Kay Guinane, the report's author, said "experience with competition in the natural gas and telecommunications industries suggests that, absent aggregation, most small customers will not change the supplier of service, even when it would result in cost savings." Only about 40 per cent of telecommunications customers have shopped for an alternative to AT&T since the long distance market was deregulated, leaving 60% of the market to the high-priced "default" provider company. "That means the rules governing passive consumers are at least as important as the rules governing active ones."

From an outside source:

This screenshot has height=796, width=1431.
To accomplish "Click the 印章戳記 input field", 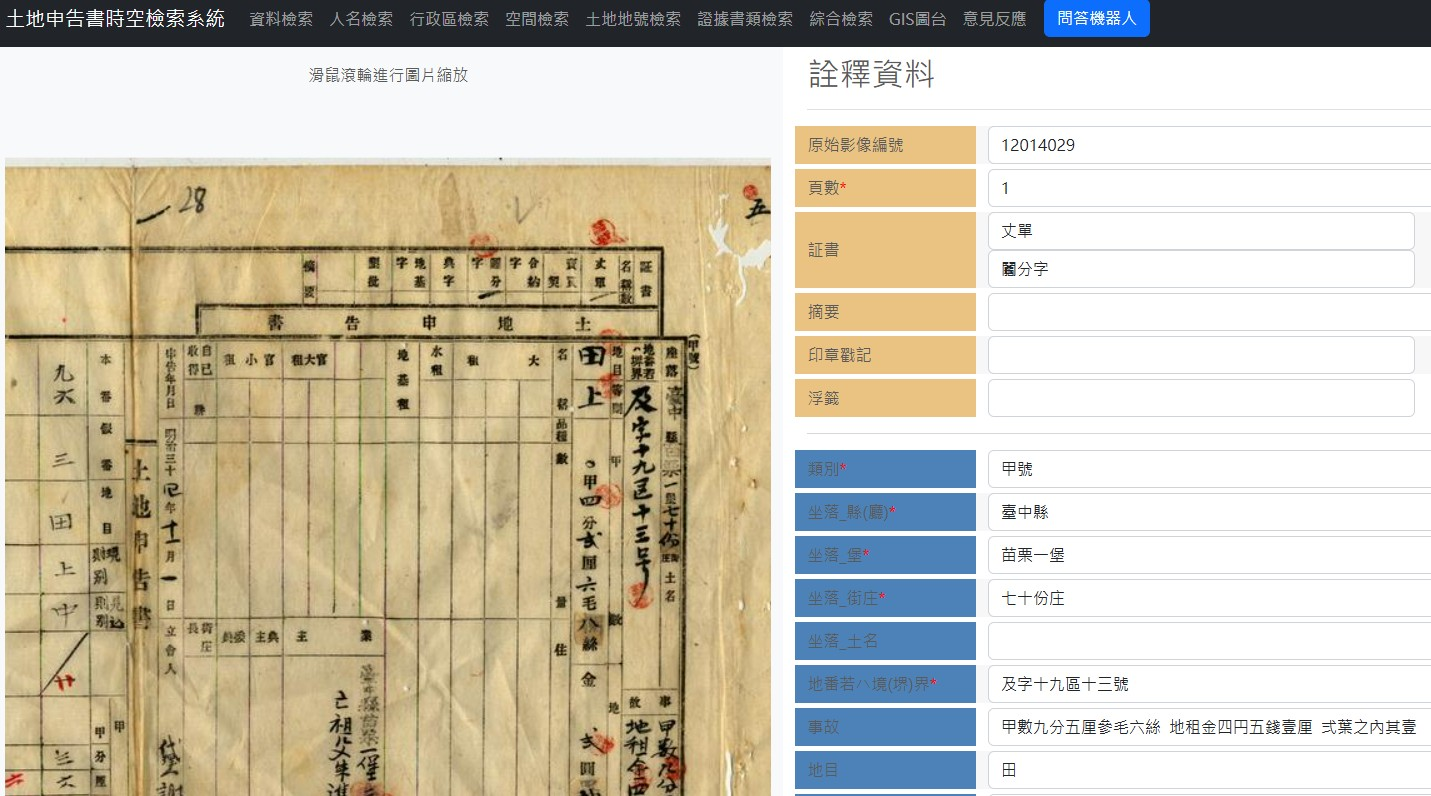I will 1200,355.
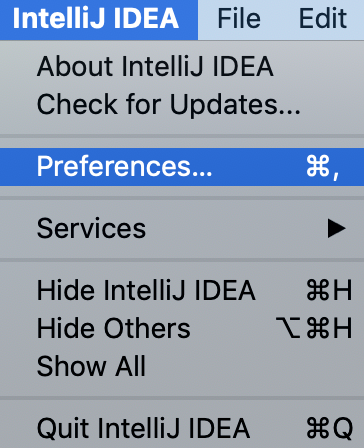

In California, passive consumers are "defaulted" to the current investor owned utilities, and public aggregator.s are prohibited from interfering with this arrangement; many states are following suit under heavy utility lobbying pressure. The report specifies that aggregation will work if participation is based on where you live or do business, and automatic for consumers who do not actively shop for power. "Automatic aggregation is more efficient than placing an affirmative burden on individual consumers to create a buyer's group or sign up for one....They are more likely to benefit from competition if they are automatically included in an aggregated group that is representing their interests." The report adds that privately owned distribution companies such as Pacific Gas and Electric, under California's law the "default provider" of customers on its distribution system, have "no incentive to get the best deal on power supply or to provide related services." The report criticizes California's law, which "does not allow automatic aggregation...makes signing up participants for (a buyer's group) complicated and expensive," and "lumps marketers and brokers with towns and other groups, failing to distinguish between end-users and entities that earn their money selling to end-users."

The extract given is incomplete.